What is being asked:
Read the data, and whenever a line holds the word "Given", report that line.

■ ■ ■

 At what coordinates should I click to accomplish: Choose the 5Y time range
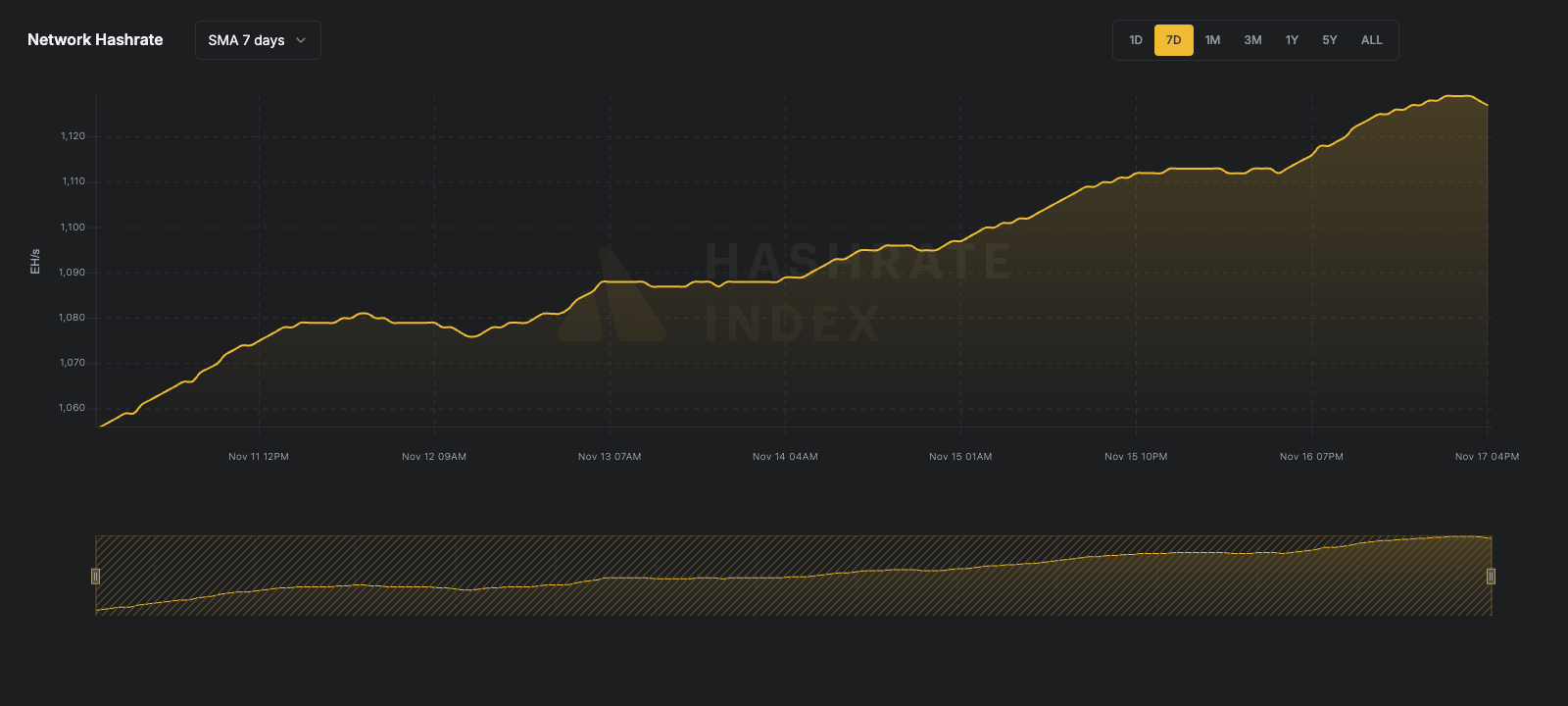point(1329,40)
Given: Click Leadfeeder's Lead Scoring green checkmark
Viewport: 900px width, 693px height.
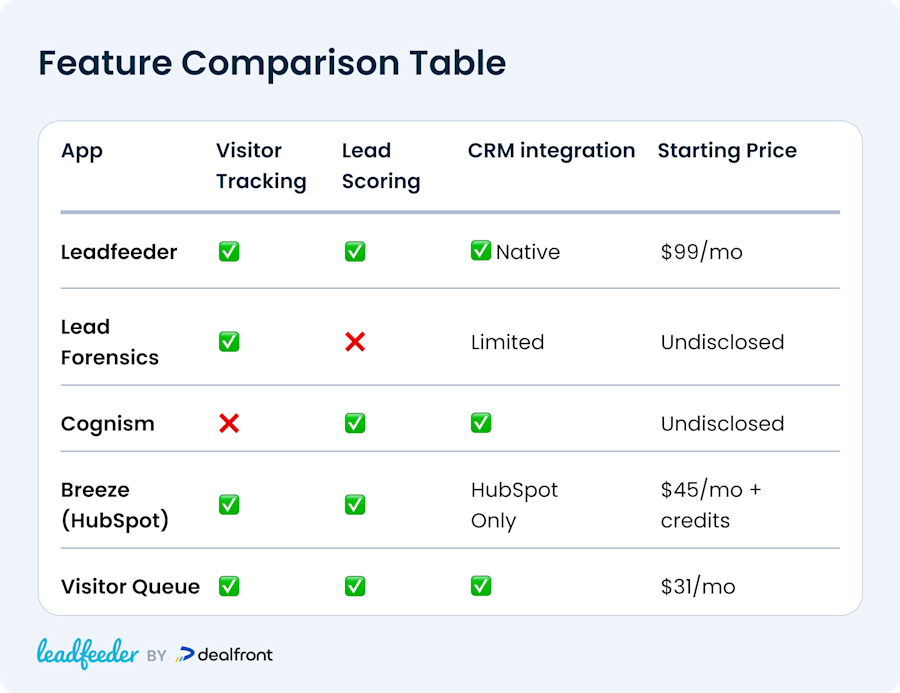Looking at the screenshot, I should coord(355,251).
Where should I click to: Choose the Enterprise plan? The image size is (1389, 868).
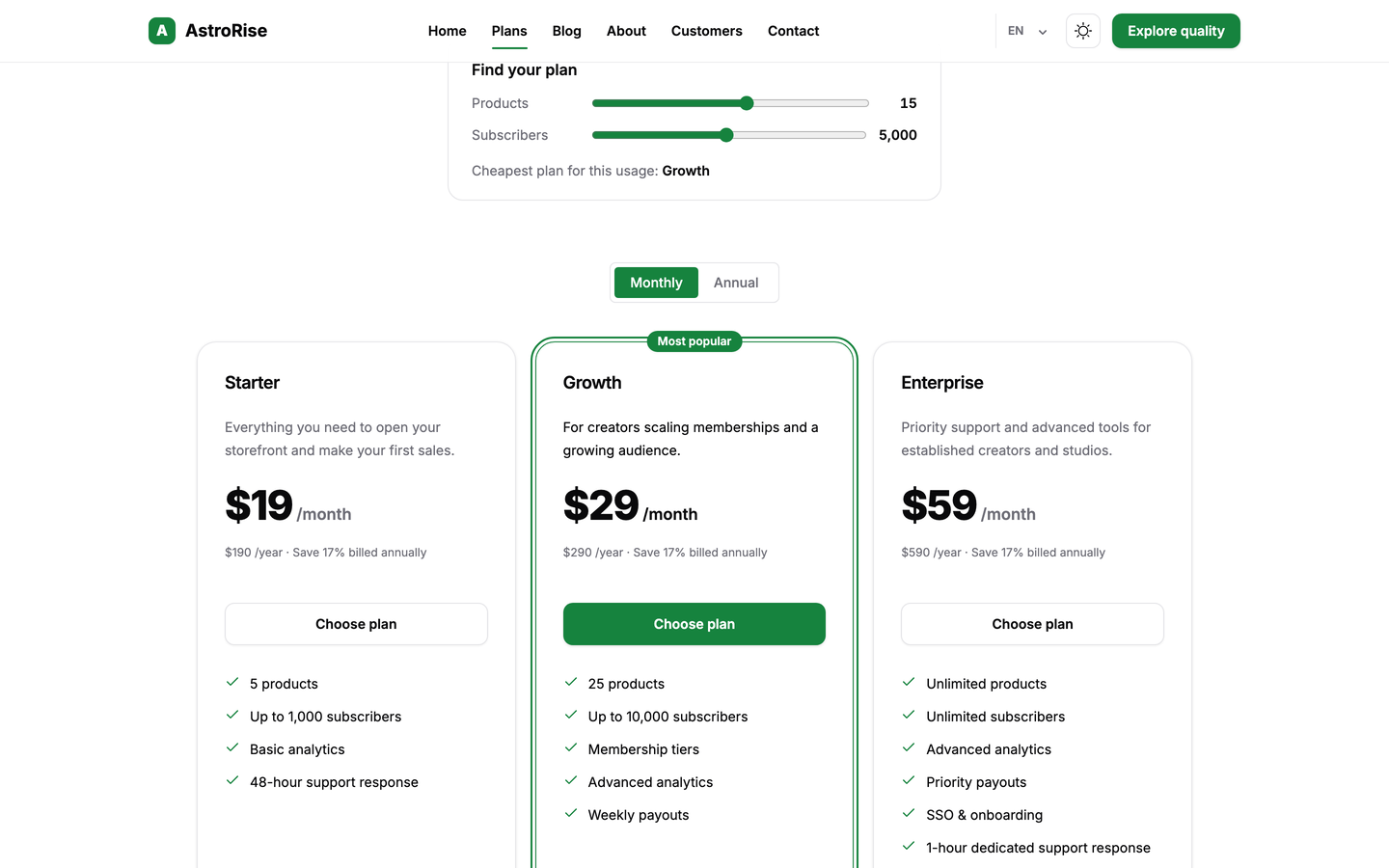(x=1032, y=624)
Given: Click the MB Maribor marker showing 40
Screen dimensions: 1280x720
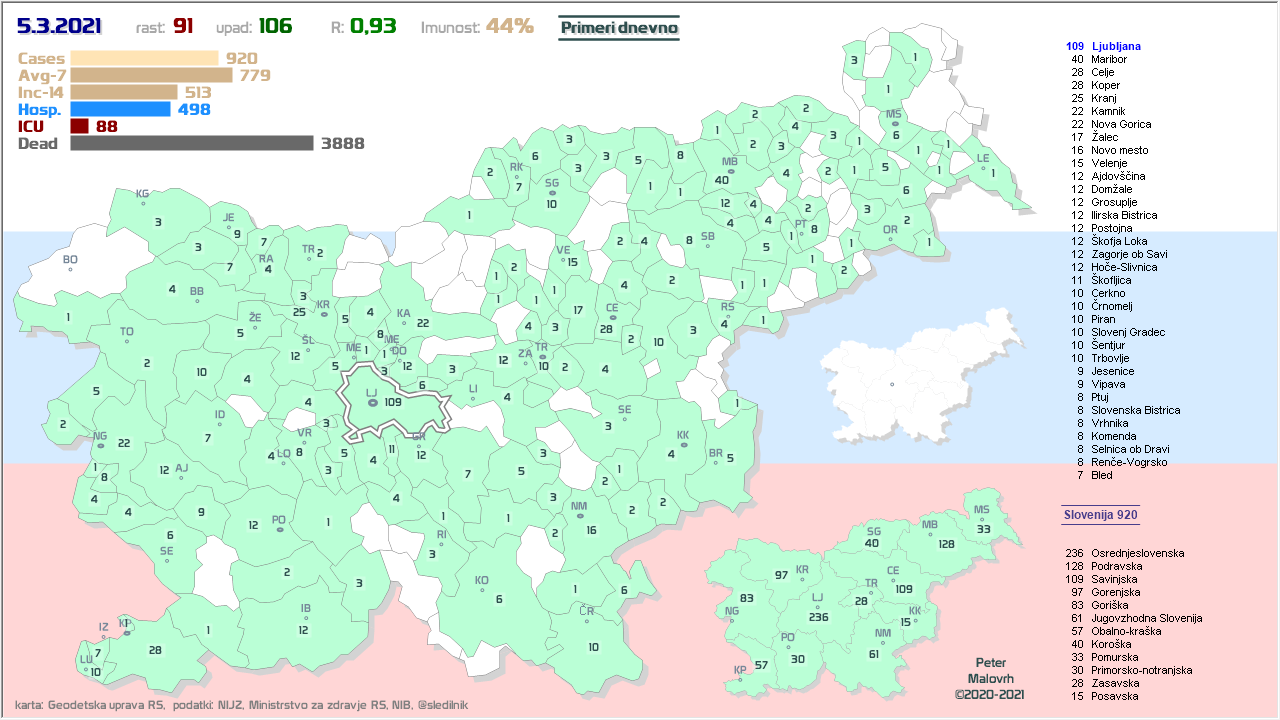Looking at the screenshot, I should point(730,172).
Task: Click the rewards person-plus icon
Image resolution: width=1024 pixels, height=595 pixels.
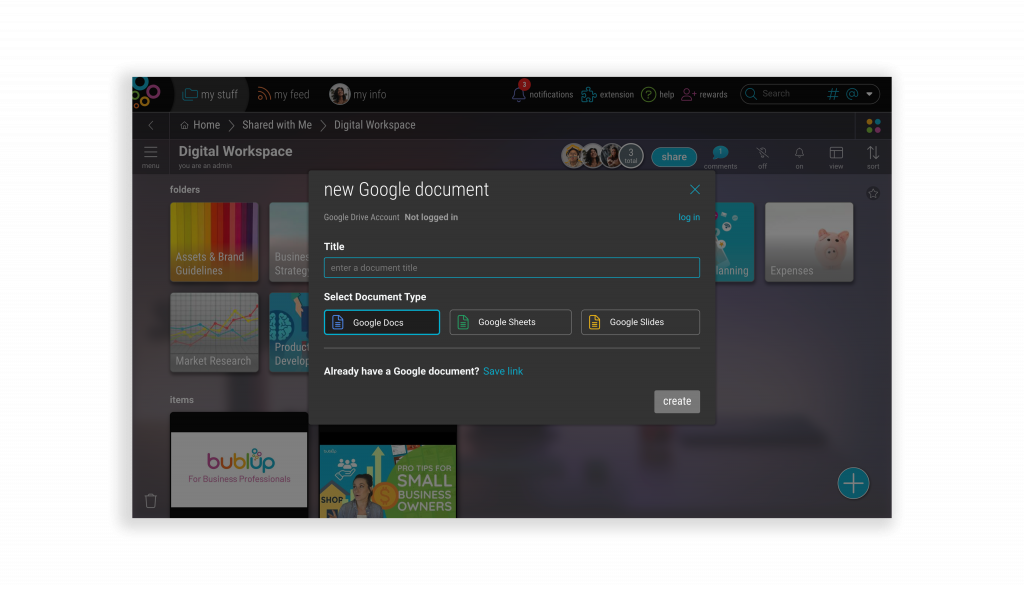Action: coord(688,94)
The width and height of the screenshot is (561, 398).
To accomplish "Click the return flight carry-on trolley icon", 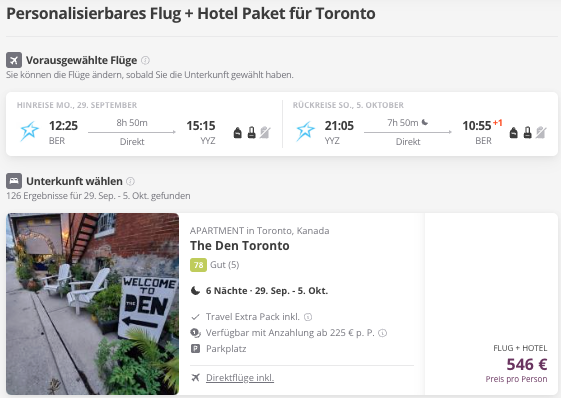I will (527, 132).
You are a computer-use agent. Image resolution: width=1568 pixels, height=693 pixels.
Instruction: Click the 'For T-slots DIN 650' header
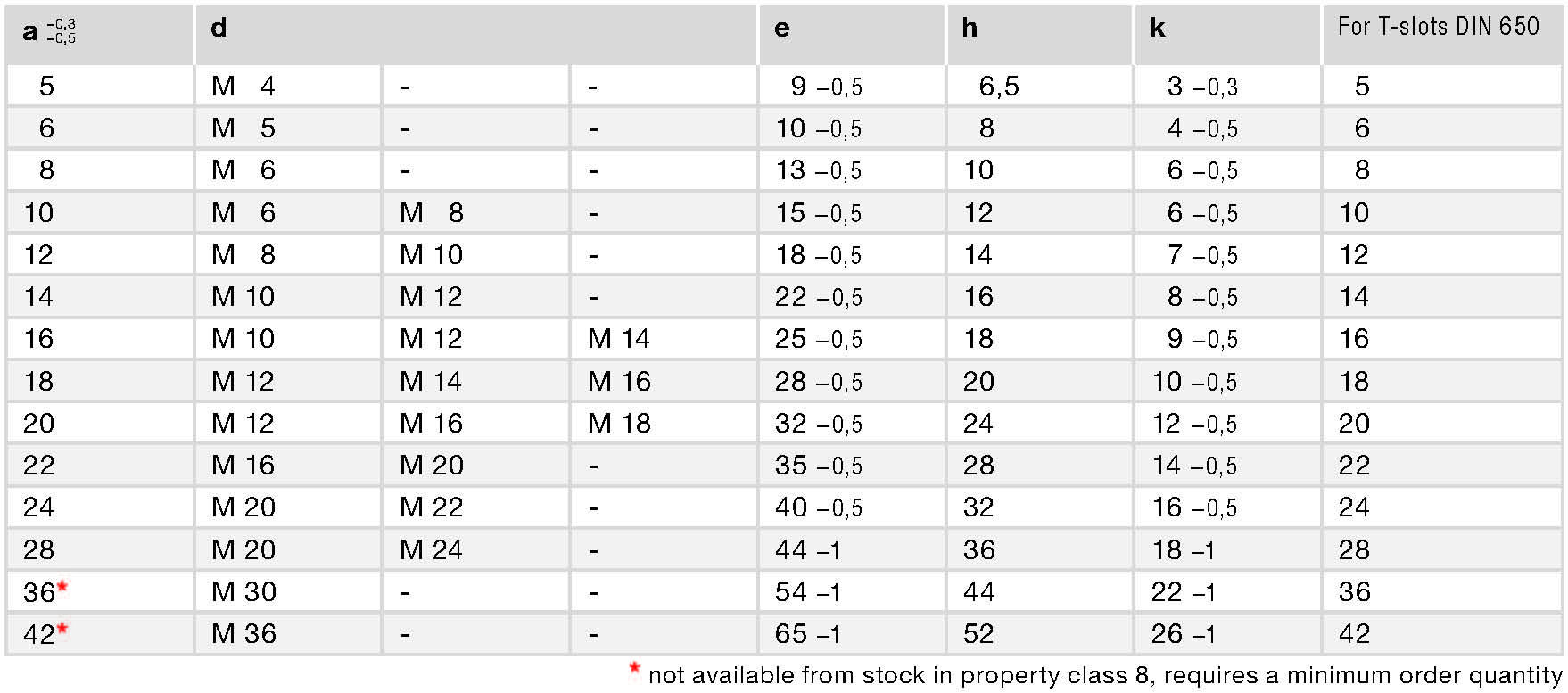[1439, 27]
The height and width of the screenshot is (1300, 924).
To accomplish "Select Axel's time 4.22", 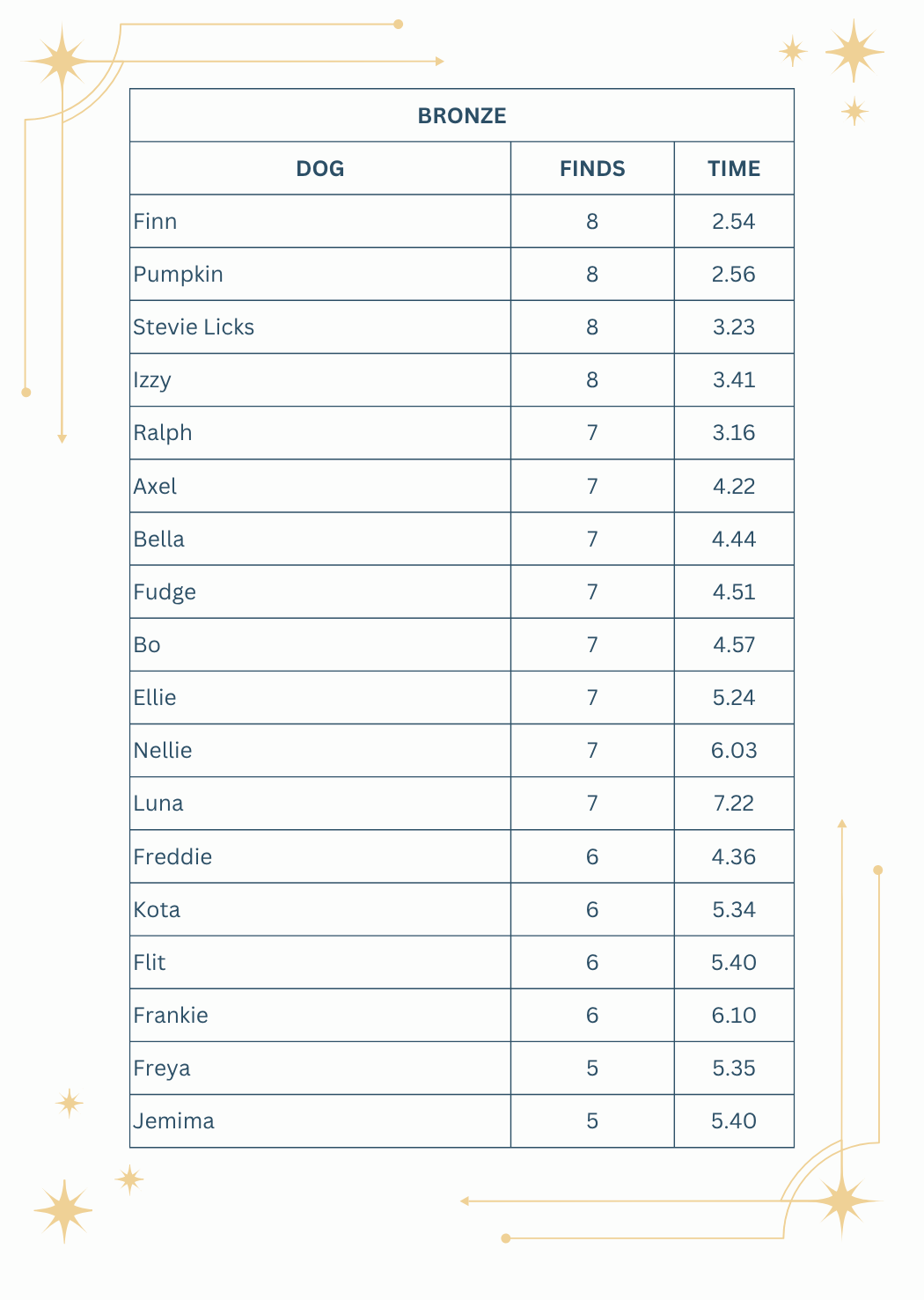I will tap(734, 486).
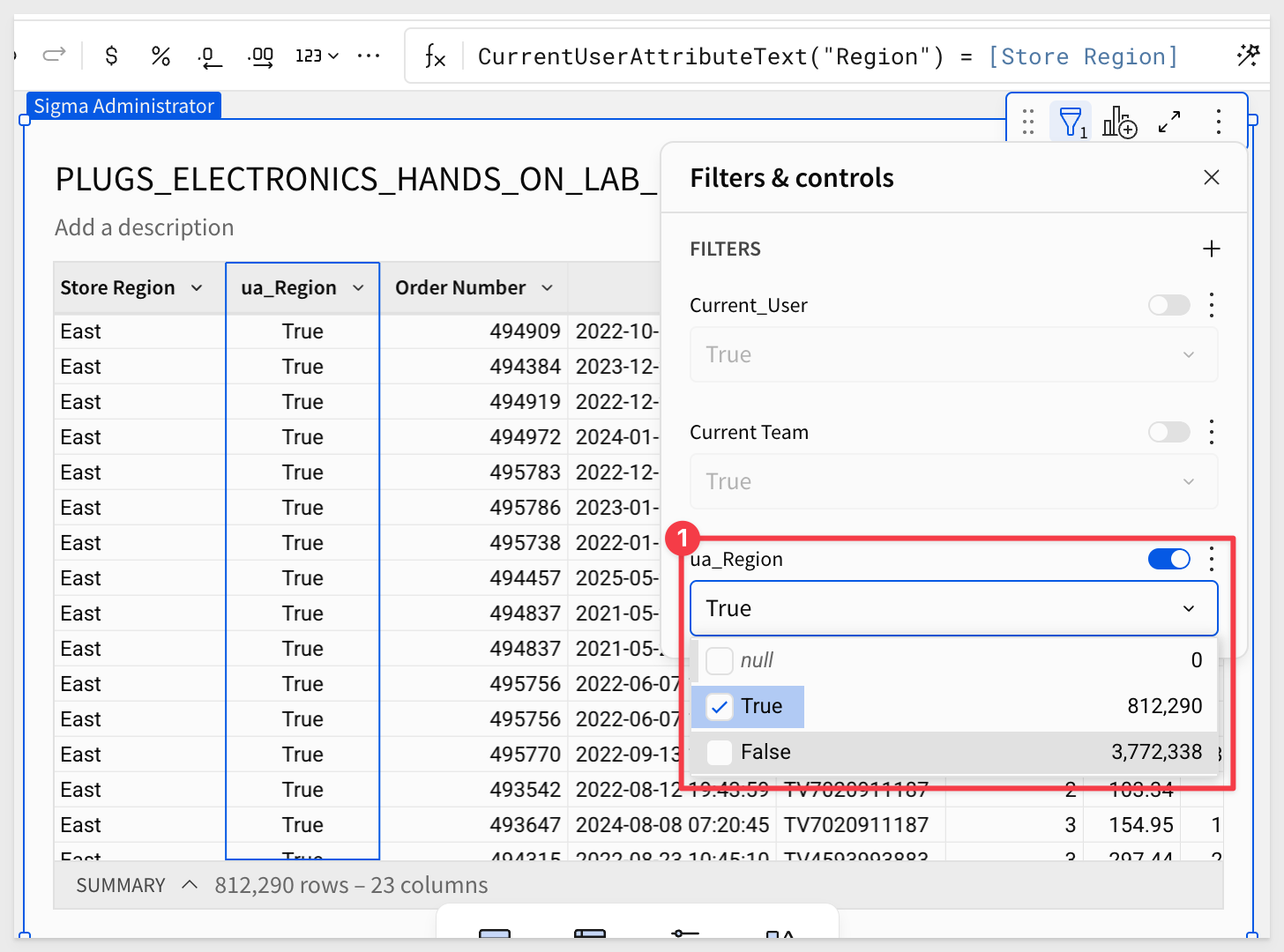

■ ■ ■

Result of the task:
Given: Click Leadfeeder's Lead Scoring green checkmark
Given: Click the MB Maribor marker showing 40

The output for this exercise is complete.